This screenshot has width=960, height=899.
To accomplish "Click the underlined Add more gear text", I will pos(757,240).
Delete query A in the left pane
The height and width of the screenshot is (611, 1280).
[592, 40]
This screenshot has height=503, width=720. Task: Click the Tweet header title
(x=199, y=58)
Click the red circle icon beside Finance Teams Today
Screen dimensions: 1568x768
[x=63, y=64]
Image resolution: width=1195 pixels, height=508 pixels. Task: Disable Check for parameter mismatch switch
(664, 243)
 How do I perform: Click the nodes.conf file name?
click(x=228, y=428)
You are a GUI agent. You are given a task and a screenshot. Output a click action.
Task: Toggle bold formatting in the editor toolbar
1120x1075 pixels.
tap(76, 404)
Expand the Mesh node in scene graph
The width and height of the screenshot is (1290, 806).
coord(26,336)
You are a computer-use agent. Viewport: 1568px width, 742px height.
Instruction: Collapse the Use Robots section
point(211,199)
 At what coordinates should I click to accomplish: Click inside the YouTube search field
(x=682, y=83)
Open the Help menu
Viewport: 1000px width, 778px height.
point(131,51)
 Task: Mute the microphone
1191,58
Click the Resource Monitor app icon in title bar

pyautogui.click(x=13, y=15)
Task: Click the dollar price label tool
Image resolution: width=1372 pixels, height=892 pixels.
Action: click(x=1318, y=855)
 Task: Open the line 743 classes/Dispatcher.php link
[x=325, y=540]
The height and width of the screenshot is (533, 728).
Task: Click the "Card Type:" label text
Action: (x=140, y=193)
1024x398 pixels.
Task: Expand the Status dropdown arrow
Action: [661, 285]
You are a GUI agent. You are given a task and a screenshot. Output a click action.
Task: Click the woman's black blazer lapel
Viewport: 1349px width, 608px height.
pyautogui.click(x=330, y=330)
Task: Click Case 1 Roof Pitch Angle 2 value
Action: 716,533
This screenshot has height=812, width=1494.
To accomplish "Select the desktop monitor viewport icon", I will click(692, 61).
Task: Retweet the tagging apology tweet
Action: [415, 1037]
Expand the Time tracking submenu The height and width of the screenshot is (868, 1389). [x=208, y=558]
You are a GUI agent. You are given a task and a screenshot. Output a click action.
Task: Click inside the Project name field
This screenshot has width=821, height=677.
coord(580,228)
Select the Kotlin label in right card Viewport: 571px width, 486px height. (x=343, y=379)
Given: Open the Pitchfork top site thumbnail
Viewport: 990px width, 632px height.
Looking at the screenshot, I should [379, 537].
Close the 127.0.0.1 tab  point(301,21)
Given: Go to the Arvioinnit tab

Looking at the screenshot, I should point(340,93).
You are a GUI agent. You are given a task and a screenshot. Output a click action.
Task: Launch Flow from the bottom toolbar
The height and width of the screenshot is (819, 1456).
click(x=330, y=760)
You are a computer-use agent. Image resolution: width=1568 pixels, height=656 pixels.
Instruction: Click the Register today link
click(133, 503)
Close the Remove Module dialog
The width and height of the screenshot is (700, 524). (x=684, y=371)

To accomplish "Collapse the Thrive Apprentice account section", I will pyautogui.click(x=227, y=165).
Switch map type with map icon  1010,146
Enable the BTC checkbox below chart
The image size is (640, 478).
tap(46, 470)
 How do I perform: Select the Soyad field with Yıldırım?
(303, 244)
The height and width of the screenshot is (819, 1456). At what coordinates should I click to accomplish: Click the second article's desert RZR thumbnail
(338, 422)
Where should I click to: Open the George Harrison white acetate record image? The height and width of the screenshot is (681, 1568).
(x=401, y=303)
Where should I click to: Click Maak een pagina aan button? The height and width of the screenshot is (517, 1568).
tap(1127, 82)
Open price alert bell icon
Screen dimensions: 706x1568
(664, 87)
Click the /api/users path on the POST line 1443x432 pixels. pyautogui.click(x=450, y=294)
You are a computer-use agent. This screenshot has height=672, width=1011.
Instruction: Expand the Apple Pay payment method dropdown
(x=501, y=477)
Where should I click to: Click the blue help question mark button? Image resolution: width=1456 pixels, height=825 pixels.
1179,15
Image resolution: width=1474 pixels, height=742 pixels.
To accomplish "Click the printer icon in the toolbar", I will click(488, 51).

- - -

Exercise goal:
Return the listing lines from the one containing "Task: Click the dollar price label tool" to the one containing "The width and height of the screenshot is (700, 524).", including both, copied without any changes.

Output for this exercise:
Task: Click the dollar price label tool
Image resolution: width=1372 pixels, height=892 pixels.
Action: click(x=1318, y=855)
 Task: Open the line 743 classes/Dispatcher.php link
[x=325, y=540]
The height and width of the screenshot is (533, 728).
Task: Click the "Card Type:" label text
Action: (x=140, y=193)
1024x398 pixels.
Task: Expand the Status dropdown arrow
Action: [661, 285]
You are a GUI agent. You are given a task and a screenshot. Output a click action.
Task: Click the woman's black blazer lapel
Viewport: 1349px width, 608px height.
pyautogui.click(x=330, y=330)
Task: Click Case 1 Roof Pitch Angle 2 value
Action: 716,533
This screenshot has height=812, width=1494.
To accomplish "Select the desktop monitor viewport icon", I will click(692, 61).
Task: Retweet the tagging apology tweet
Action: [415, 1037]
Expand the Time tracking submenu The height and width of the screenshot is (868, 1389). [x=208, y=558]
You are a GUI agent. You are given a task and a screenshot. Output a click action.
Task: Click inside the Project name field
This screenshot has width=821, height=677.
coord(580,228)
Select the Kotlin label in right card Viewport: 571px width, 486px height. (x=343, y=379)
Given: Open the Pitchfork top site thumbnail
Viewport: 990px width, 632px height.
Looking at the screenshot, I should [379, 537].
Close the 127.0.0.1 tab  point(301,21)
Given: Go to the Arvioinnit tab

Looking at the screenshot, I should point(340,93).
You are a GUI agent. You are given a task and a screenshot. Output a click action.
Task: Launch Flow from the bottom toolbar
The height and width of the screenshot is (819, 1456).
click(x=330, y=760)
You are a computer-use agent. Image resolution: width=1568 pixels, height=656 pixels.
Instruction: Click the Register today link
click(133, 503)
Close the Remove Module dialog
The width and height of the screenshot is (700, 524). (x=684, y=371)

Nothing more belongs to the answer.